Bankruptcy can make you feel like you are totally off track with your finances. Going through the bankruptcy process is not the end of financial health and security. It may lead to considerable distress and a feeling of failure. However, there is an opportunity to get back on an excellent financial footing by being intentional about building up your credit.
It is important to understand that it takes time to rebuild credit. Although there are solutions that lead to short-term success, a long-term plan is the better option. So, rather than taking just one step, consider how you can combine various options to help you get closer to better credit faster.
Here are five steps that you can take to get back on track.
Step 1: Monitor your Credit Reports
Errors in your credit report may affect your overall credit standing. Therefore, it is essential to periodically check these reports to determine if any errors may lower your credit score. To begin with, ensure that the discharged accounts as a result of your bankruptcy are correctly reported. This means that their total balance should appear as zero.
Also, take note of the date of the bankruptcy filing.
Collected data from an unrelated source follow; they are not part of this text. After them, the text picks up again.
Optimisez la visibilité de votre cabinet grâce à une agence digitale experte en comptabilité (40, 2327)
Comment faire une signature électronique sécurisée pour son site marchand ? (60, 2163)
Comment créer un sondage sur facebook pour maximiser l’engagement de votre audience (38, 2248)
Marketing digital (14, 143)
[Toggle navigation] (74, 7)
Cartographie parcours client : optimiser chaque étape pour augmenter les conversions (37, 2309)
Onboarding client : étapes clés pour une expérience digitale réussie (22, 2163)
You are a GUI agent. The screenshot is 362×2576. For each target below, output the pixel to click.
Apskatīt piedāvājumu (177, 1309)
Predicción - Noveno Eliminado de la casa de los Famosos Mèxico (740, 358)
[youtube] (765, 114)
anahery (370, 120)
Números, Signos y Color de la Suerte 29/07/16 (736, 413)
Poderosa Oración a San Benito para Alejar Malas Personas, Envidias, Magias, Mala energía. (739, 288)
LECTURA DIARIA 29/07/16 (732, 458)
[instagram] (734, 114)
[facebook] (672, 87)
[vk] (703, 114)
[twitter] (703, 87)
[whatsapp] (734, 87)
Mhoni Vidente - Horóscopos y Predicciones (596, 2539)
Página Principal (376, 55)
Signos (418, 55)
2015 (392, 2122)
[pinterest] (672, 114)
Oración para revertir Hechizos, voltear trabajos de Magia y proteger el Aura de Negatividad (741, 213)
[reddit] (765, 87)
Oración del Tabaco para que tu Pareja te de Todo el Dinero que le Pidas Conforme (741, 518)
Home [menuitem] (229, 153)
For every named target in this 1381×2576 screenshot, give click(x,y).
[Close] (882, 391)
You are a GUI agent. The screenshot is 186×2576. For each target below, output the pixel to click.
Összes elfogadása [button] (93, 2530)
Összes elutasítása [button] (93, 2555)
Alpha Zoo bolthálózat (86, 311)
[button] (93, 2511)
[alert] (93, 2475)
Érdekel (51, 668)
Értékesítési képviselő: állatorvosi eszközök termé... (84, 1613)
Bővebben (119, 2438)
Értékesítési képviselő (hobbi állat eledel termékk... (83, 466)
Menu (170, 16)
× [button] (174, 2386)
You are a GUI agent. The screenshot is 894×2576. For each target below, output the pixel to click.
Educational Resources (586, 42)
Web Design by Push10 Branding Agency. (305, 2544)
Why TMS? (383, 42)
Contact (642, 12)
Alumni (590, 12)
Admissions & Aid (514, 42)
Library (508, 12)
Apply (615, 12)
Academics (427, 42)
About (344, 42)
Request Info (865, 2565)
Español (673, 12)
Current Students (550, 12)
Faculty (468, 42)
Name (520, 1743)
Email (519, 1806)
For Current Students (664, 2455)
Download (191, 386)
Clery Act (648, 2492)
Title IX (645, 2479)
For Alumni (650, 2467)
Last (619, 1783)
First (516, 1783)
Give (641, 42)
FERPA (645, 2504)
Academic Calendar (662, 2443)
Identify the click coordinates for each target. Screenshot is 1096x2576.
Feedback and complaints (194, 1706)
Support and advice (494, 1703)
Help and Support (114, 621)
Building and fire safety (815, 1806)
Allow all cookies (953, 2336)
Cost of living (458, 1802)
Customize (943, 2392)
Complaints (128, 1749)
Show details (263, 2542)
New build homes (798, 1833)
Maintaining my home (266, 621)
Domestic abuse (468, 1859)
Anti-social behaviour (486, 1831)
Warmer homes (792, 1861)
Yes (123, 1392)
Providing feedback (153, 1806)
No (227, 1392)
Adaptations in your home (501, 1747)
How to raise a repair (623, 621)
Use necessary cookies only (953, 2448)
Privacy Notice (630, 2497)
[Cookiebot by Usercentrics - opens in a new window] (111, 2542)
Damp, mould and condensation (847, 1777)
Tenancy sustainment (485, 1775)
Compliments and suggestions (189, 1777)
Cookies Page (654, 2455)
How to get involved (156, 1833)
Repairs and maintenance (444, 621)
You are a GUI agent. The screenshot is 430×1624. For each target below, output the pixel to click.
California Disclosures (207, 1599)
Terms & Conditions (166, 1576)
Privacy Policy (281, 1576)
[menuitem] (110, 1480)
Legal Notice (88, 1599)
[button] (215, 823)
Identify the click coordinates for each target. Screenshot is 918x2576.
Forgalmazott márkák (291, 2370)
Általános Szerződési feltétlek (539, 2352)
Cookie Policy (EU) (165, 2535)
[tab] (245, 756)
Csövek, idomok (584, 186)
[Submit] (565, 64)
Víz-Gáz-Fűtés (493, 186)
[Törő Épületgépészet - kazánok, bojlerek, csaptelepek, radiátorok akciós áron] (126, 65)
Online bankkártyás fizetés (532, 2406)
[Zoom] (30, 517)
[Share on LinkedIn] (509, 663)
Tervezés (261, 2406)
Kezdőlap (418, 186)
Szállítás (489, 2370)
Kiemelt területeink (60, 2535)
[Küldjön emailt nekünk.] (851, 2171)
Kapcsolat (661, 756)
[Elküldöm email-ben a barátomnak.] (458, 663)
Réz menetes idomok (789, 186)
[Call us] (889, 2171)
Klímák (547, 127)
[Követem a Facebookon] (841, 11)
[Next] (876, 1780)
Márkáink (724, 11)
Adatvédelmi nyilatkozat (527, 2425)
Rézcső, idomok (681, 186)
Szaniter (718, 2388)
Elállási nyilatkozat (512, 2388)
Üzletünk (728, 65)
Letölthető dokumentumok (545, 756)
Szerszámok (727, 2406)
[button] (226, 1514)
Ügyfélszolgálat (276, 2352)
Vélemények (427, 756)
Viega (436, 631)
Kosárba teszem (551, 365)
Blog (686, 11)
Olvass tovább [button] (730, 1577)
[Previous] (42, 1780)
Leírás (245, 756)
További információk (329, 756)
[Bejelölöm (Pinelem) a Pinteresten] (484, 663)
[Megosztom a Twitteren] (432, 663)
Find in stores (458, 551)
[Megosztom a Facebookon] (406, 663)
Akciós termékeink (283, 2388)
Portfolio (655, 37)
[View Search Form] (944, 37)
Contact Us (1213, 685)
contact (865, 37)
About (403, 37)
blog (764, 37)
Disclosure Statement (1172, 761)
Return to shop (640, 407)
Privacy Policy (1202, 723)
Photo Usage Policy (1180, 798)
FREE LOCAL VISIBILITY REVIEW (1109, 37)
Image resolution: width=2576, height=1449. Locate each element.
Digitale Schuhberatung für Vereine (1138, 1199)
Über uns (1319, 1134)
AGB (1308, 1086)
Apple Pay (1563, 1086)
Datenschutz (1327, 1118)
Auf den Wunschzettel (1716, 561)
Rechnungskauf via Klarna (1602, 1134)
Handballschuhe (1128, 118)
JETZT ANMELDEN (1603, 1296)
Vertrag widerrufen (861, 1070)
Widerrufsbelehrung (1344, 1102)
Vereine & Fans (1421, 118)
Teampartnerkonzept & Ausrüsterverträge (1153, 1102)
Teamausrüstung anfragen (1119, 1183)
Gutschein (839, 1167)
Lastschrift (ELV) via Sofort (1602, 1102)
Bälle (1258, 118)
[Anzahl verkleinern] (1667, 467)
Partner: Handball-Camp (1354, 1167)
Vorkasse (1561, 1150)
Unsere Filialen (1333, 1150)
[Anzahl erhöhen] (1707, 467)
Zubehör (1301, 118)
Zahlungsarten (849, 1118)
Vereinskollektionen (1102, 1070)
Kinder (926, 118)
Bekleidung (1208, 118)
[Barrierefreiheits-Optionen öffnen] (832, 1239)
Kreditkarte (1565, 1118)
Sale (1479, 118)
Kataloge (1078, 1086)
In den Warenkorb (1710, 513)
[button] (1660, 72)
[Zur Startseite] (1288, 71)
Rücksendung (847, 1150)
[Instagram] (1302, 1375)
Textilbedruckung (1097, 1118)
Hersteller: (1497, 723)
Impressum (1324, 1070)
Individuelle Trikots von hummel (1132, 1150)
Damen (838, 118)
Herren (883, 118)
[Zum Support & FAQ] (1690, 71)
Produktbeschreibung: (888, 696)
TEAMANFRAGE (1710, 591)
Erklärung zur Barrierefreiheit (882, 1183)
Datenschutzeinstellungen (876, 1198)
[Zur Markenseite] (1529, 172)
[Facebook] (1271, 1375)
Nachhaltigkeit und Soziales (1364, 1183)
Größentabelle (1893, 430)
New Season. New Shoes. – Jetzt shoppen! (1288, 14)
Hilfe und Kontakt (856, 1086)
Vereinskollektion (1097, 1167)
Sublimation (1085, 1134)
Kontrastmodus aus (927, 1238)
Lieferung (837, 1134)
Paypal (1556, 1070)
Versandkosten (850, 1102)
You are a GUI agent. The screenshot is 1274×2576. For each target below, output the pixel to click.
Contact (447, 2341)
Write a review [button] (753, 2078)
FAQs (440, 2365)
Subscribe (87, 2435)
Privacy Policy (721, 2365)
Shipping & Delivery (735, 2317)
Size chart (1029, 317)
This shall remain on your account for up to ten years, and having an accurate date is essential for your future. When you notice any errors, immediately file a dispute with the relevant organization to correct them.
Step 2: Make Use of a Secured Credit Card
This is an excellent short-term solution to begin building your credit. With a secured credit card, you pay a deposit which then sets your credit limit. Like other credit cards, there are fees that you will have to pay each year and interest when you use the card. However, maintaining this card and making sure that all the payments are made on time make it easier for you to access an unsecured credit card.
One essential point to note when applying for this card is ensuring you meet the qualifying criteria. Whenever an inquiry is made on your credit, your credit score drops down slightly. If you get the card, this should not be a problem. However, if you do not qualify for the card after applying, you will be doing further damage to your credit score.
Step 3: Take Control of your Remaining Debt
Filing for an affordable bankruptcy may have helped take out most of your debt. Nonetheless, you may have a few small obligations that still need to be cleared. Furthermore, the entire bankruptcy process could lead to you incurring additional debt.
Make sure that you have a plan in place to cater to all the minimum payments. The goal should be that there should never be a delay in payments, and you work within a budget. For example, old credit cards should no longer be used and paid off in full instead. Also, take time to build up your savings with any excess funds, no matter how small, so you do not slip back into debt.
Remember that you can ask the lender to report it whenever you make a payment on time. This means that consumer credit bureaus will have up-to-date information that can elevate your credit score.
Step 4: Consider a Loan Option
There are some bad credit loans that you can access to help you rebuild your credit. One good option is a credit builder loan. To get this loan, you are encouraged to make some savings in the financial institution. Then, this loan is extended to you against the money you have put into savings. You will be given a period of time to pay it back. In effect, you borrow your own money and use it to build up your credit.
Each month, you will have to make a fixed payment. These loans have the advantage of being low-interest loans. The benefit is that your account activity information is shared with credit reporting bureaus. This reveals a history that you can make consistent payments. The ultimate result of this is the growth of your credit score.
Step 5: Change your Past Behaviour
It would be best if you avoided all the behaviour that led you to go through bankruptcy in the first place. Without taking intentional action, you will discover that you are making the same mistakes. Some of the errors that you can avoid include: –
- Opting for high-interest credit cards
- Taking loans that you do not need
- Living with an unrealistic budget
- Being lax with your cash-flow management
- Choosing credit options that do not help your credit score
By changing your behaviour, you also reduce the possibility of being penalized. With a bankruptcy on your record, the penalties tend to be steeper and the consequences of failing to make payments severe.
Going through bankruptcy opens up significant opportunities with your financial management. With bad credit loans, you can learn how to be responsible with your financial budgeting and planning. This may be just what you need for a fresh financial start.
To ensure that you can build your credit well after going through bankruptcy, set up the right support system. This requires excellent credit management, personal finance planning, and an optimistic outlook for positive results.